Scotland’s Chvrches has dropped their third studio album, Love is Dead, and in many ways, it’s a first for them. For one thing, the album is co-produced by Greg Kurstin, making it the first time the Scottish musical trio has collaborated with outside producers. For another, this seems to be their biggest-sounding album to date, with a sense of bombast to compliment the directness and energy of their first two releases. And then, there’s the politics – a growing and welcome maturity in their worldview that takes the lyrics past the personal and into the wider world, by comparison with their two previous records, The Bones of What You Believe and Every Open Eye.
In Love is Dead, the band explores the question of whether love is worth saving in these grim times, building a righteous, snarling, even cynical tower on the foundation of their past in flawless synths; in their third outing, Chvrches seems to have strived for a different voice seasoned with a harder edge. This is an album which doesn’t have time to mess around, and it’s a huge success.
The lyrics poetically bring out unmissable references to the things that have been rocking the world the wrong way. Take this beautifully strung line from “Graves,” one of the more-loved numbers from Love is Dead: “Leaving bodies in stairwells and washing up on the shore” – a painful collision of a global refugee crisis and the victimization of the countless dead of London’s Grenfell Tower disaster – which collapses, later in the song, to a fierce insistence that “Oh baby, you can look away while they’re dancing on our graves, but I will stop at nothing.”
Songs still operate, on one level, as angular ballads of love and heartbreak (take “Get Out” and “Forever”, in which lyrics ask simply, devastatingly, “What else should I say? What else could I do? Maybe I am just too much for you”), but when you listen to these words in the context of the album, there’s a whole uncompromising subtext waiting to drag you out into the light. This is Scotland via England to the world, and its message is global. And that’s where the record’s strength lies; you can place it in any context, right from something as personal as your everyday heartbreak to something as communal as a public calamity, and it still makes sense.

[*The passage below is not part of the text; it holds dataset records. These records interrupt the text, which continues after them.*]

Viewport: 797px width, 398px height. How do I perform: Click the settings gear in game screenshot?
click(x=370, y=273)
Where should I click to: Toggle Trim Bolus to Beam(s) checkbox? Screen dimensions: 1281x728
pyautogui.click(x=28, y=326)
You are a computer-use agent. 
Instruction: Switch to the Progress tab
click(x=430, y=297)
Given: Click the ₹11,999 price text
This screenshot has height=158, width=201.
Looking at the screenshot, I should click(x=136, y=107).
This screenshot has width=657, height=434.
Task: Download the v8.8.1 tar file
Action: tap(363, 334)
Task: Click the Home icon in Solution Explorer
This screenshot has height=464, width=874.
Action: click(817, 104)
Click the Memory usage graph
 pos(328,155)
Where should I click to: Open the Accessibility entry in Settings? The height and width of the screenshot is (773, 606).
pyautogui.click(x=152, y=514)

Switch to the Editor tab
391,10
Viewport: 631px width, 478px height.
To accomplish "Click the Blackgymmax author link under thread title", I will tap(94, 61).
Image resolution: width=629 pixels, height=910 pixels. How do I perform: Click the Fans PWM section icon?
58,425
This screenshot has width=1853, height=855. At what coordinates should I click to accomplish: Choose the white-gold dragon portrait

“Really Gone” is one of the most moving tracks of the album, and when you’re complaining that a song isn’t used as a barnstorming, heartbroken ending to an album – because, for all its poignancy, it’s replaced at the climax by something better – you know you’re dealing with an album to love. Of course, Love is Dead, as an uncompromising statement, might not be to everyone’s taste; and it does have its flaws. But as a great example of the kind of album that bands make when they’re had success and now they want art, it’s brilliant. Even with its minor slipups, it’s evident that their work comes from an honest place. If this is anything to go by, Chvrches’ next contribution to the synth-pop world is going to be something even better.